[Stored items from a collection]
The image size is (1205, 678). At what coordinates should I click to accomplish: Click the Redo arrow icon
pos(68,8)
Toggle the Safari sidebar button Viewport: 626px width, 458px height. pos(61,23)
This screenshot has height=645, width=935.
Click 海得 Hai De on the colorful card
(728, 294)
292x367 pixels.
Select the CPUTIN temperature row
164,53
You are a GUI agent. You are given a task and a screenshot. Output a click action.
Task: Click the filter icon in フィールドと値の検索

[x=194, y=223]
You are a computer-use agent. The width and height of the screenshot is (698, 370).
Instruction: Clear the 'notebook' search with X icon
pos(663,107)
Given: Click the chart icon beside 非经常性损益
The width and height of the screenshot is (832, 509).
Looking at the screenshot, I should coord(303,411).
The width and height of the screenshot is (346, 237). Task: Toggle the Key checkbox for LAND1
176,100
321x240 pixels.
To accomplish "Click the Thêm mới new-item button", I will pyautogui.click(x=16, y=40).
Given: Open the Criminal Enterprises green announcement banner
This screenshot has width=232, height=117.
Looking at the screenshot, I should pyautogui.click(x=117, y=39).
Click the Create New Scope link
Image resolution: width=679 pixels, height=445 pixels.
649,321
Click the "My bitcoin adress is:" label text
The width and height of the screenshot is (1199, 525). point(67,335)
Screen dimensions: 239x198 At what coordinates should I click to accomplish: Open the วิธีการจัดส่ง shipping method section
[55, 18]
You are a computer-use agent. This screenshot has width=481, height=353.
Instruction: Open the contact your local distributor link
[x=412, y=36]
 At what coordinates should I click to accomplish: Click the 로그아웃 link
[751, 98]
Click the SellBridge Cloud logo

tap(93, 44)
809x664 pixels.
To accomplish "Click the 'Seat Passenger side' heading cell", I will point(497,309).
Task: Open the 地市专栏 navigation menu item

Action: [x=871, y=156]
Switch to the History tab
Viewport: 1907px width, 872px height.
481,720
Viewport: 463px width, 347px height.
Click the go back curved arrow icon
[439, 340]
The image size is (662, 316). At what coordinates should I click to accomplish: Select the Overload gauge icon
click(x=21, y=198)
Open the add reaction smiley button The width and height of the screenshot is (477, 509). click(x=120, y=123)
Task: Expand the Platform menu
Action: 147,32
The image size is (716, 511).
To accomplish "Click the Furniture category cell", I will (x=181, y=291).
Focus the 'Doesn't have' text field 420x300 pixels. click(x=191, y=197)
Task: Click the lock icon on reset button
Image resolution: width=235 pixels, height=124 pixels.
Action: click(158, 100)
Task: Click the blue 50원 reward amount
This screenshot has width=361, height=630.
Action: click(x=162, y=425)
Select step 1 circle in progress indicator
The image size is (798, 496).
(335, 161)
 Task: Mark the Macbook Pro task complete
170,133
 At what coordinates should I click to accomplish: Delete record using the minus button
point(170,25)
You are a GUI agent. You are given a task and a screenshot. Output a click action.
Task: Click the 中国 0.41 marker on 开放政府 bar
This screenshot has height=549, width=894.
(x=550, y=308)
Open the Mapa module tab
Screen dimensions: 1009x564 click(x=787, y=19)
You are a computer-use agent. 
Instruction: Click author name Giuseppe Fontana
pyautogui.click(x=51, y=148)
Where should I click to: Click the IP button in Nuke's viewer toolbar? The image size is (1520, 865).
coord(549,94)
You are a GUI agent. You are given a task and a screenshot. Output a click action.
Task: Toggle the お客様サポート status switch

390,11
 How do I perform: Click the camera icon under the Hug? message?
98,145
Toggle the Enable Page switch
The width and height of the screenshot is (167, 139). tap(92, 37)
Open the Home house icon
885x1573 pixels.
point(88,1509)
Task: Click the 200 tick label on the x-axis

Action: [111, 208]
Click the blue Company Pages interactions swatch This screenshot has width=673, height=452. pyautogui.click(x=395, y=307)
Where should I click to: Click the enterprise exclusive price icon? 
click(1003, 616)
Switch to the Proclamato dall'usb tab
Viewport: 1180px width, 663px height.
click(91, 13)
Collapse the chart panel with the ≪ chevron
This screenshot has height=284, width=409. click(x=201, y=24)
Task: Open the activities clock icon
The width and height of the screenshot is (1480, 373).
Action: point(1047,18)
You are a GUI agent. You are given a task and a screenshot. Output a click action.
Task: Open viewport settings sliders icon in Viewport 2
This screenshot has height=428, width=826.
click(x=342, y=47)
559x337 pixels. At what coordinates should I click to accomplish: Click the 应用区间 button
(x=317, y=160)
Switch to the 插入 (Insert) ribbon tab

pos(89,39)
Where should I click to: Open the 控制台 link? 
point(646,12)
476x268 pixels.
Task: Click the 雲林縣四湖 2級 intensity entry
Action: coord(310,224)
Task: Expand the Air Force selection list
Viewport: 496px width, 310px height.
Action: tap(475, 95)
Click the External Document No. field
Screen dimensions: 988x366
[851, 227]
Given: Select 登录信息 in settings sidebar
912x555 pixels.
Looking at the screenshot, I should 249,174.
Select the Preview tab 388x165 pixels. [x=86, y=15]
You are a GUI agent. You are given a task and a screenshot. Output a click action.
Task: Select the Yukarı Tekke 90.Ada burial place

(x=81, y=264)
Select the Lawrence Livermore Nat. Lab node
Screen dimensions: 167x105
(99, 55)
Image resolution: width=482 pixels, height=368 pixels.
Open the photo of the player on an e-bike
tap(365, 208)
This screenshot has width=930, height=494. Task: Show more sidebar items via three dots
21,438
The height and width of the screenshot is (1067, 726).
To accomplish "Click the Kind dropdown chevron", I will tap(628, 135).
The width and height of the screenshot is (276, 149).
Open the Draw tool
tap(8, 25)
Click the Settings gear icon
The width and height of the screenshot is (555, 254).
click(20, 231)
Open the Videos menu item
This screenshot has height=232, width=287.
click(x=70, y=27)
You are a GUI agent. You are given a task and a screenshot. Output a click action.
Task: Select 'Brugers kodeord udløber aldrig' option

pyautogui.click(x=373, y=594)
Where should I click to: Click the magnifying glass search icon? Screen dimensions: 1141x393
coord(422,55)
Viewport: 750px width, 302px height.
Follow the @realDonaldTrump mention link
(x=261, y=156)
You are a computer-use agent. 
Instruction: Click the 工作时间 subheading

Assigned task
Among the entries above, how many lines hold the string "cell"? Answer with the bare number.

Answer section
2